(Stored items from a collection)
● ● ● ●
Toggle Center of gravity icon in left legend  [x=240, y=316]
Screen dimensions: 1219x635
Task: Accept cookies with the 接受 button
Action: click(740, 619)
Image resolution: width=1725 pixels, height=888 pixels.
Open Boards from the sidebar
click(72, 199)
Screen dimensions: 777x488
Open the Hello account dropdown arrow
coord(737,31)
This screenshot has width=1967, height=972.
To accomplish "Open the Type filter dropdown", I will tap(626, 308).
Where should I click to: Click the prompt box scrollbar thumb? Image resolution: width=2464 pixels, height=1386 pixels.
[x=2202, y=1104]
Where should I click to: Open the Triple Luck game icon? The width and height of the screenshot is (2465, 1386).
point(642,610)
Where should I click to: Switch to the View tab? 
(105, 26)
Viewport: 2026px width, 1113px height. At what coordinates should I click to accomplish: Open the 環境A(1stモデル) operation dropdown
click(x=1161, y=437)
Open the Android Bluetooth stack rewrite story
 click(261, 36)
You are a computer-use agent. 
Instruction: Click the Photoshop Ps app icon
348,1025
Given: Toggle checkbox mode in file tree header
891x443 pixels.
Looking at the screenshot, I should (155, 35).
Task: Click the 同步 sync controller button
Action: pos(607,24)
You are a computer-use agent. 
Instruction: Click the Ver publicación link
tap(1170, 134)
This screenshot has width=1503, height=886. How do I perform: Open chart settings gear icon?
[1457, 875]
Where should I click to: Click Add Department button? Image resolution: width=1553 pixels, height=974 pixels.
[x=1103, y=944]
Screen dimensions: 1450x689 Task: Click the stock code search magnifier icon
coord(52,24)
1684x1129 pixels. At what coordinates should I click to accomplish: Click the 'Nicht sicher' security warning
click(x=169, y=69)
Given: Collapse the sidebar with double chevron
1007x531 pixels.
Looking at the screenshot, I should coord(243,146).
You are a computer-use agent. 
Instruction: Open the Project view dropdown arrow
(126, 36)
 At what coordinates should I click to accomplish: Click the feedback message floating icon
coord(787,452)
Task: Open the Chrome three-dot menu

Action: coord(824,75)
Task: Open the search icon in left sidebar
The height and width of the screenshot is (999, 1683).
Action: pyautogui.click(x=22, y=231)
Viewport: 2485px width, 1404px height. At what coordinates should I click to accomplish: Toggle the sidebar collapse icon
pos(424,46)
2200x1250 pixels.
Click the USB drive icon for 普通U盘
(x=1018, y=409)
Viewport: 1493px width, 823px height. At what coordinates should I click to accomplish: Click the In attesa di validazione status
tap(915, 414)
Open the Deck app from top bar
● ● ● ●
Task directions: Copy the records above exactly, beginning at the line that contains "Instruction: Click the Ver publicación link" and stopping after the line that contains "Task: Open the search icon in left sidebar".

Solution below:
Instruction: Click the Ver publicación link
tap(1170, 134)
This screenshot has width=1503, height=886. How do I perform: Open chart settings gear icon?
[1457, 875]
Where should I click to: Click Add Department button? Image resolution: width=1553 pixels, height=974 pixels.
[x=1103, y=944]
Screen dimensions: 1450x689 Task: Click the stock code search magnifier icon
coord(52,24)
1684x1129 pixels. At what coordinates should I click to accomplish: Click the 'Nicht sicher' security warning
click(x=169, y=69)
Given: Collapse the sidebar with double chevron
1007x531 pixels.
Looking at the screenshot, I should coord(243,146).
You are a computer-use agent. 
Instruction: Open the Project view dropdown arrow
(126, 36)
 At what coordinates should I click to accomplish: Click the feedback message floating icon
coord(787,452)
Task: Open the Chrome three-dot menu

Action: coord(824,75)
Task: Open the search icon in left sidebar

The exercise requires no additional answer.